## Item-finding records
================================

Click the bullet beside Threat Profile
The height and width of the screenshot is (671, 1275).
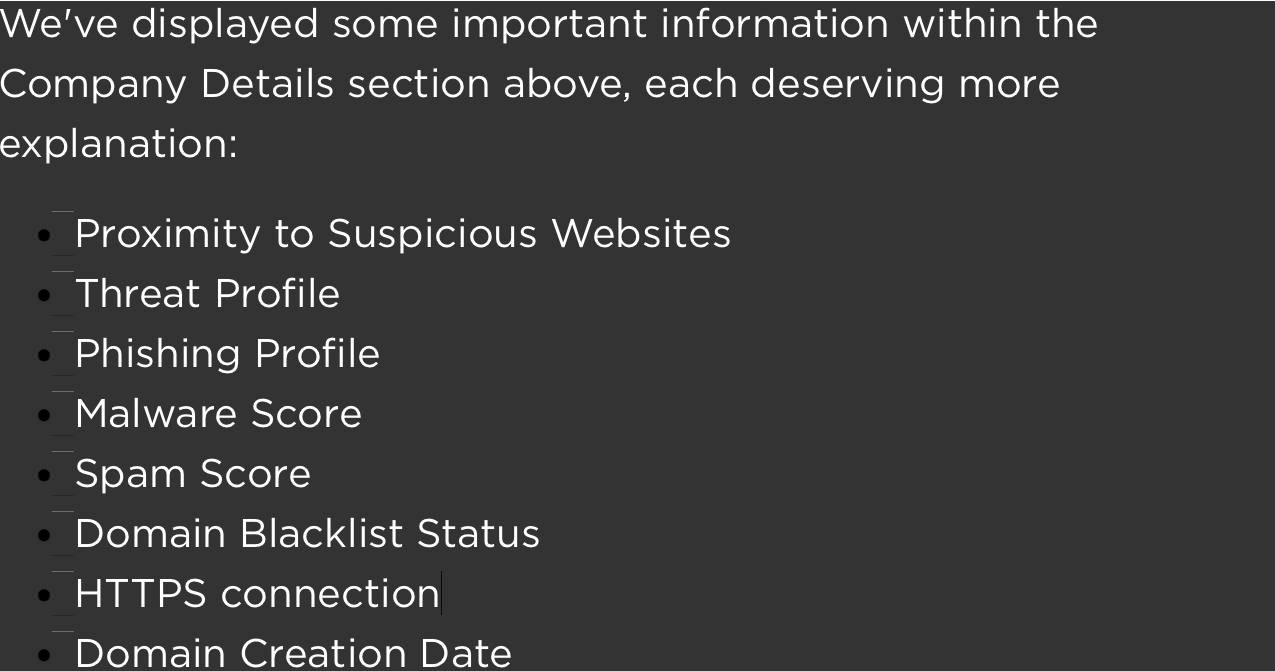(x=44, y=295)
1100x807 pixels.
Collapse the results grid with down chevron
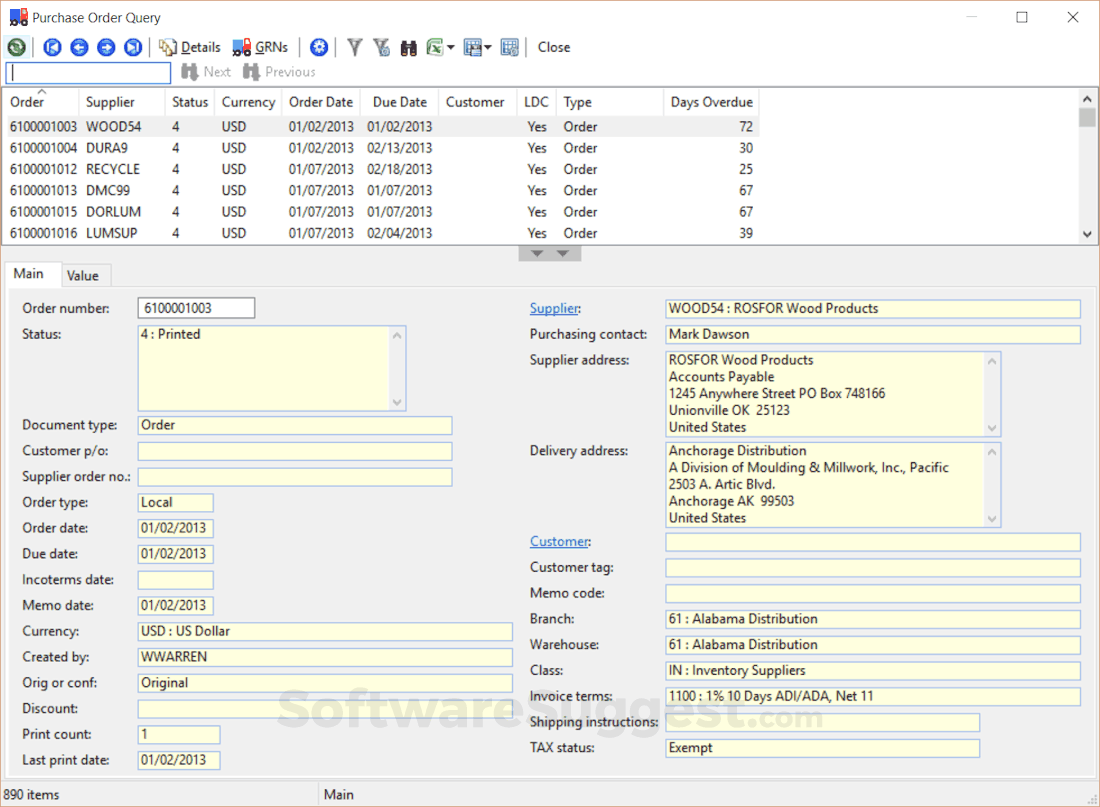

================================

## Task to complete
Lay out every line of the records above as a Markdown table with the columns "No." and "Line", numbering the rows and skipping blank lines. Omit the pictures from the table.

## Result of this task
| No. | Line |
|---|---|
| 1 | Click the bullet beside Threat Profile |
| 2 | The height and width of the screenshot is (671, 1275). |
| 3 | (x=44, y=295) |
| 4 | 1100x807 pixels. |
| 5 | Collapse the results grid with down chevron |